A Cumbrian MP wants windfarms in the county to be abandoned.
Penrith and the Border MP David Maclean says that the “government’s obsession” with turbines ahead of other forms of renewable energy is “leading to the desecration of the landscape in Cumbria”.
He believes that the existing turbines only make a tiny contribution to energy needs and has laid a motion in the House of Commons calling for a switch in energy focus.
Mr Maclean said biomass heating could reduce household carbon emissions by around three million tonnes ““ equivalent to taking 3.25 million cars off the roads.
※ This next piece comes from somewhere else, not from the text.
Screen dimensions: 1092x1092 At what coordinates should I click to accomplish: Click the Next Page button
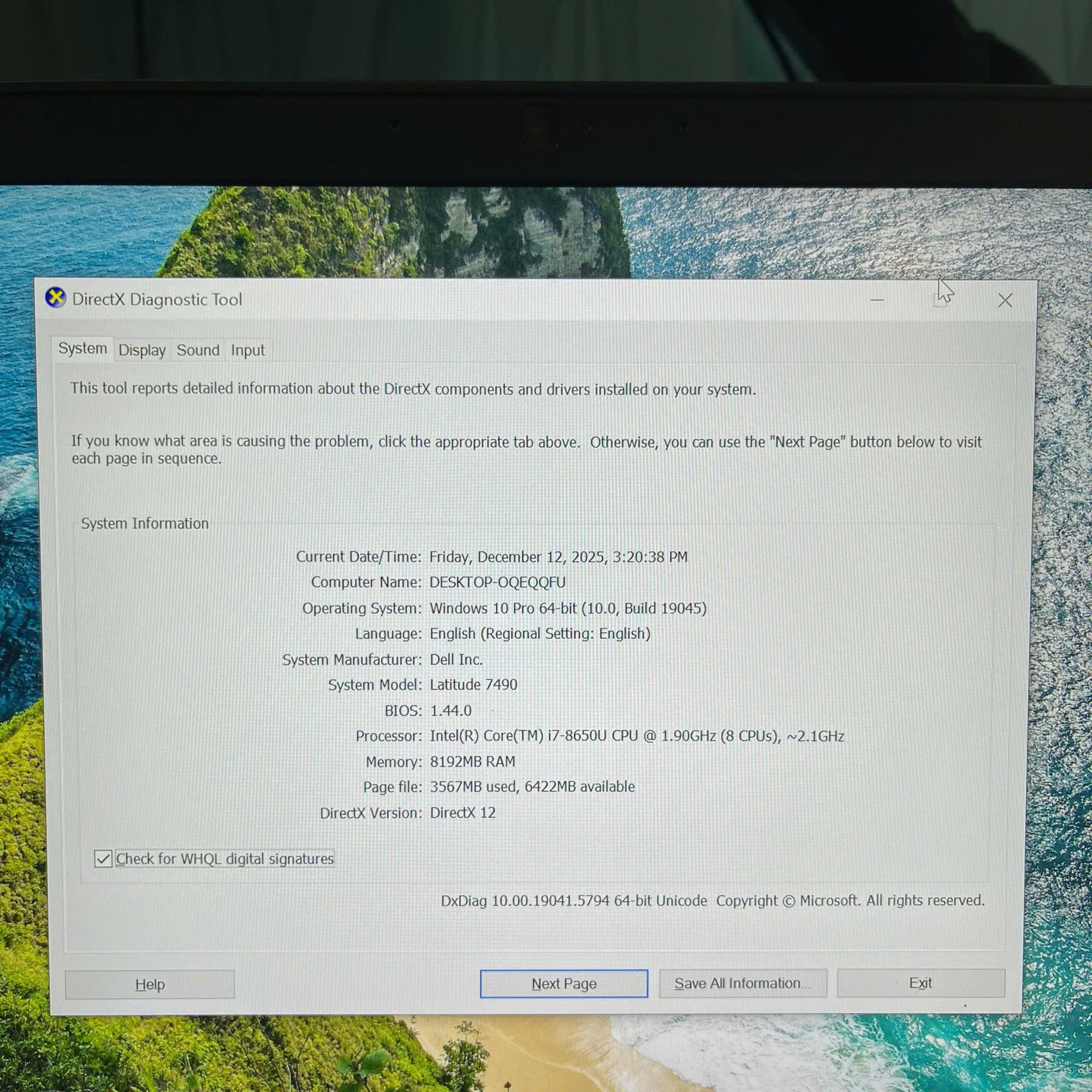pos(563,983)
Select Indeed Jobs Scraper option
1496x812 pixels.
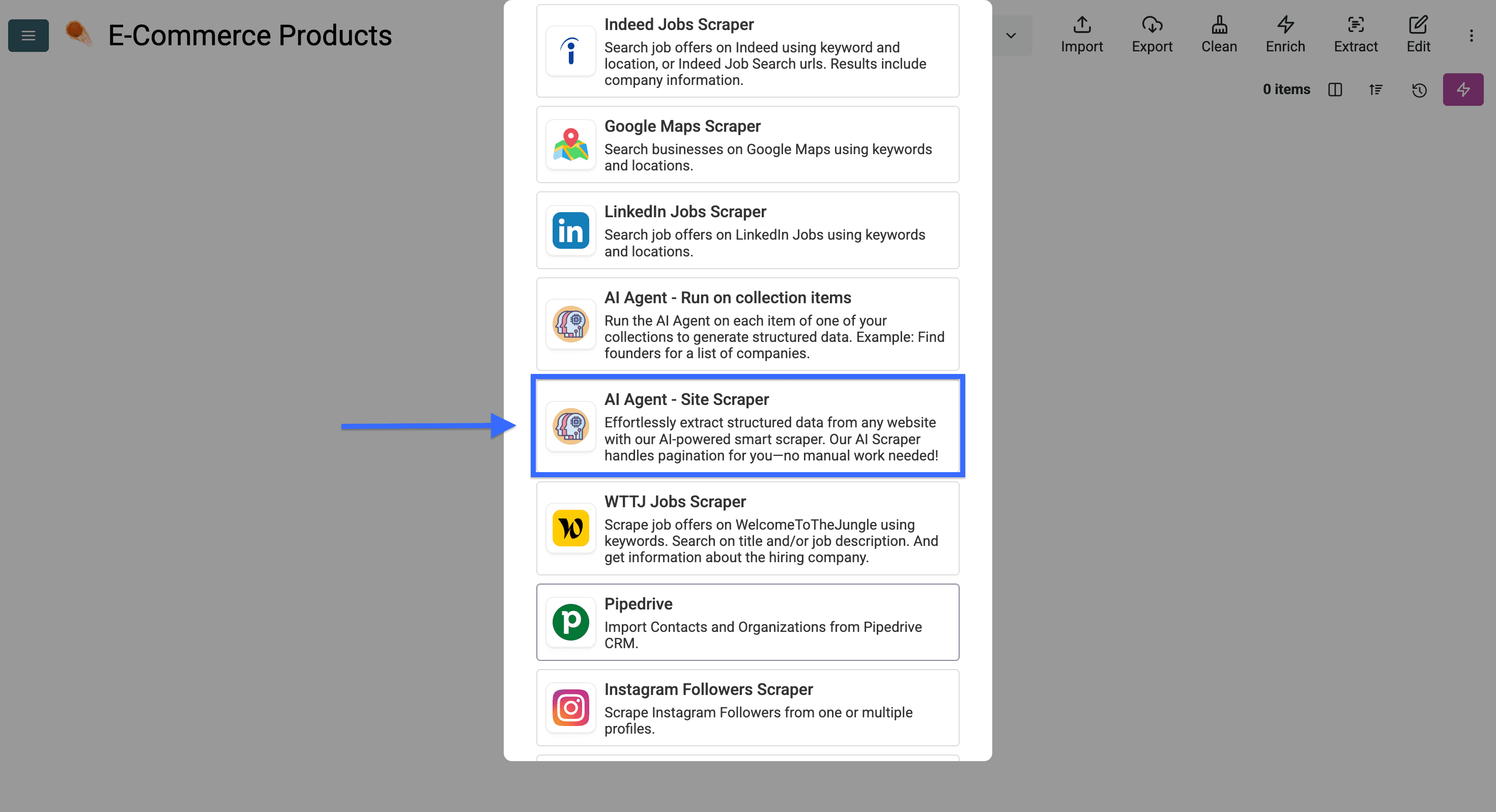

He said: “I want the House to recognise the environmental and economic benefits of using farm and forestry waste as well as crops to produce energy and the opportunities that energy crops offer farmers and rural communities to rebuild rural economies in a sustainable manner.
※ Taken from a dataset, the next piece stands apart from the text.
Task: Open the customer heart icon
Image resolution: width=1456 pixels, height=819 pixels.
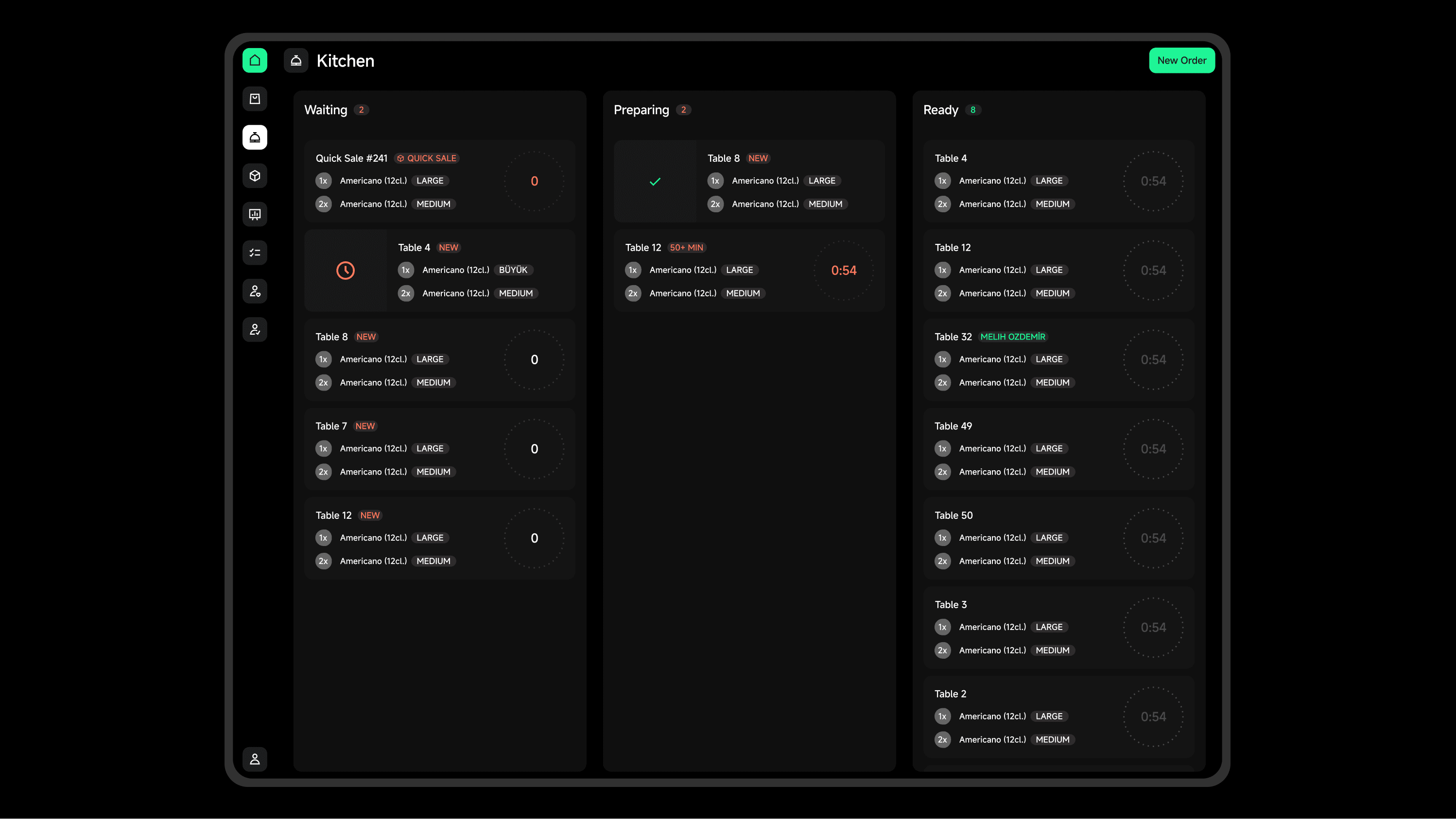Action: tap(255, 291)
“Steel wind turbines over 300ft high have no place in the landscape of the Lake District and the government should rebalance its renewables obligation.”
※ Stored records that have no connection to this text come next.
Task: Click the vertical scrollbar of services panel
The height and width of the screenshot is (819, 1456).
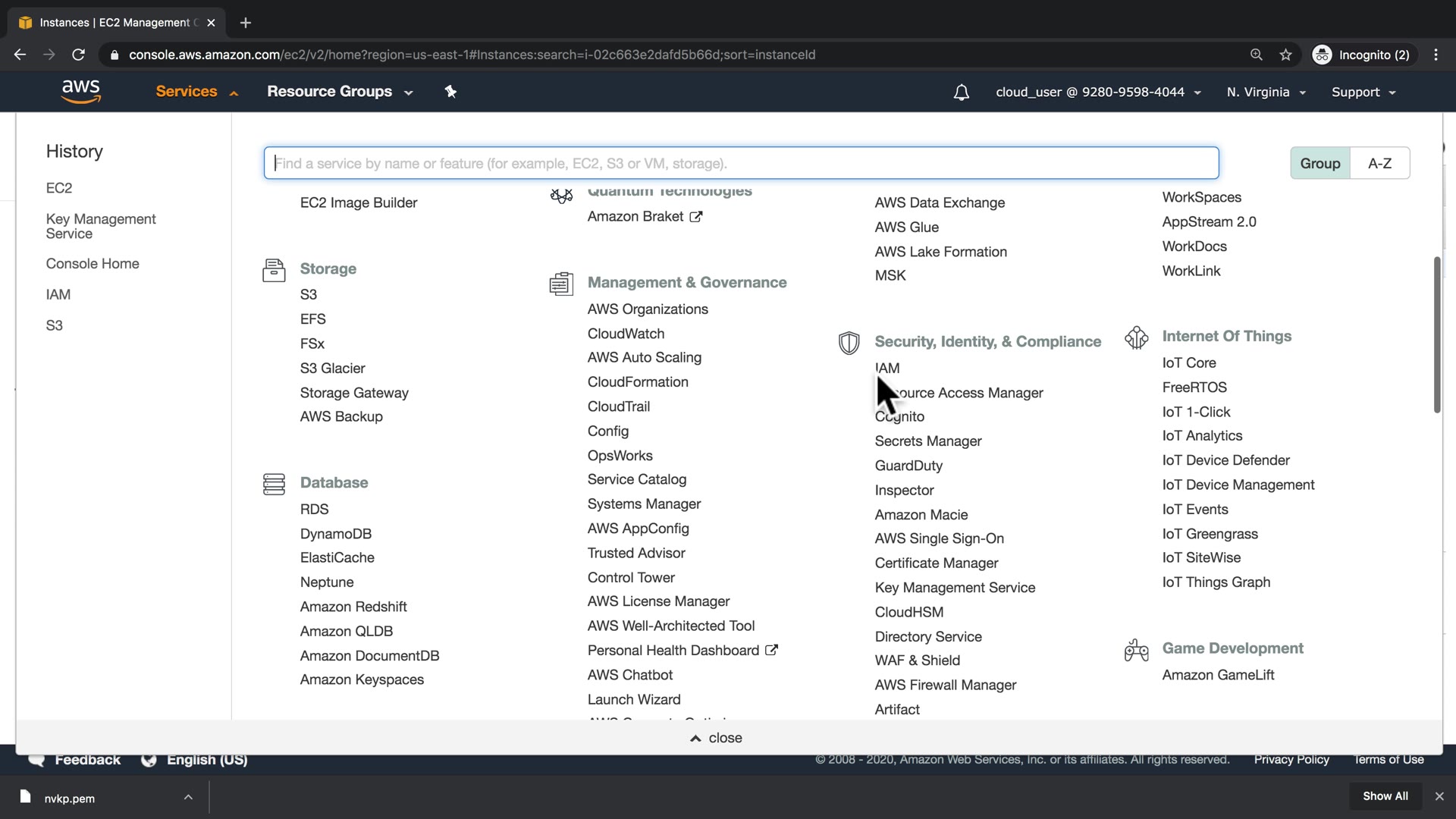Action: click(x=1436, y=334)
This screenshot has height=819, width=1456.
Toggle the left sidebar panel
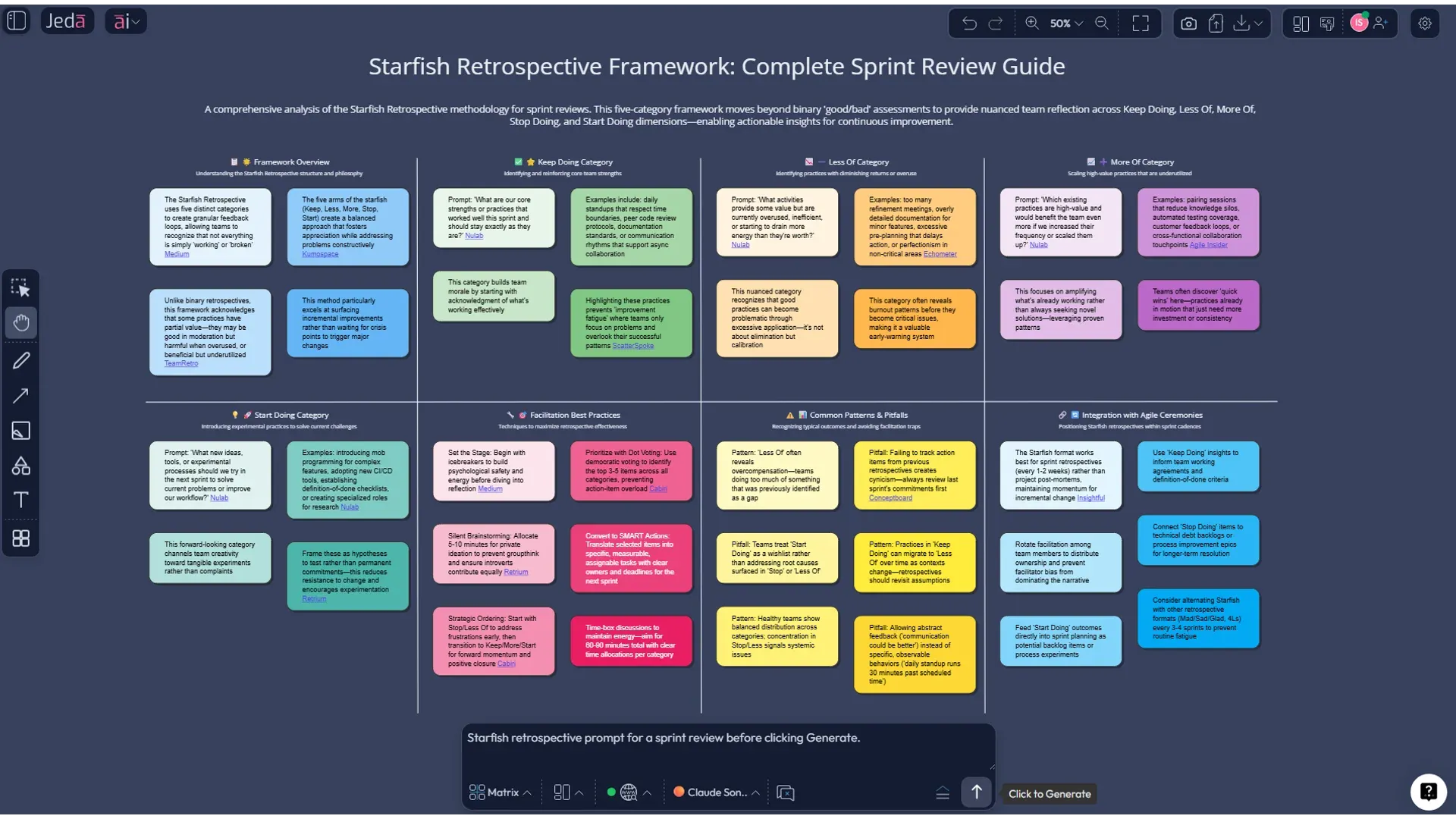[15, 20]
Power giant E.ON, which operates at least three windfarms on the coast around Workington, is looking to build the UK’s biggest biomass plant in Lockerbie, creating more than 300 jobs at the site and in forestry and farming.
There are already windfarms at Oldside and Siddick in Workington, Lowca, Flimby and Winscales in the west of the county as well as moves to build the country’s biggest off-shore wind farm in the Solway Firth.
A planning application has recently been submitted to Allerdale Council to build another seven at Winscales and three turbines have gone up at Bolton New Houses, despite local protests.
A public meeting will be held in Distington on Monday to gauge public opinion on plans to put five turbines at Pica.
Recently a planning inspector refused to allow two turbines to be built at Tallentire near Cockermouth because of the “unacceptable harm” they would do to the landscape and earlier this year, campaigners prevented 27 turbines being built at Whinash.